-- ENTRIES SUPPLIED follows --

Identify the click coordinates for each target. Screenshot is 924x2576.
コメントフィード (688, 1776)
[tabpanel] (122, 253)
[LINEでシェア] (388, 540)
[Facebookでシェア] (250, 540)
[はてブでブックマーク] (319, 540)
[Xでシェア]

-- ENTRIES SUPPLIED concluded --

Your reply should be a verbatim retyping of the lines from the one that holds "コメントフィード (688, 1776)" through the last line of the entries.

WRITTEN REPLY
コメントフィード (688, 1776)
[tabpanel] (122, 253)
[LINEでシェア] (388, 540)
[Facebookでシェア] (250, 540)
[はてブでブックマーク] (319, 540)
[Xでシェア]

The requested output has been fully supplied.